- _Instructions for the task_
Beneath this instruction is a block of data; output from it exactly the lines that run from the one containing "This screenshot has height=456, width=543." through the one containing "This screenshot has width=600, height=450.", inclusive.

# # # #

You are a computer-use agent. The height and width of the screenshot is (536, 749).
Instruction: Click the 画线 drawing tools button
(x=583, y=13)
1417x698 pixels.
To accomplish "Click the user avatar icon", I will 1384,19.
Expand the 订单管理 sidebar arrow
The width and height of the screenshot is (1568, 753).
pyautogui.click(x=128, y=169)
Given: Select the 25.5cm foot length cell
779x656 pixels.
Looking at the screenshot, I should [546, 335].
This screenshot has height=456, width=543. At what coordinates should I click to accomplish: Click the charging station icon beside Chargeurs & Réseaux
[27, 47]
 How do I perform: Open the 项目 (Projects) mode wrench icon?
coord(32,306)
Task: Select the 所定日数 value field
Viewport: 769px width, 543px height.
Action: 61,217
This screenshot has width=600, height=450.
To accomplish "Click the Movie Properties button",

# # # #

- _Exercise solution_
This screenshot has height=456, width=543. At what coordinates should I click to accomplish: Click the charging station icon beside Chargeurs & Réseaux
[27, 47]
 How do I perform: Open the 项目 (Projects) mode wrench icon?
coord(32,306)
Task: Select the 所定日数 value field
Viewport: 769px width, 543px height.
Action: 61,217
This screenshot has width=600, height=450.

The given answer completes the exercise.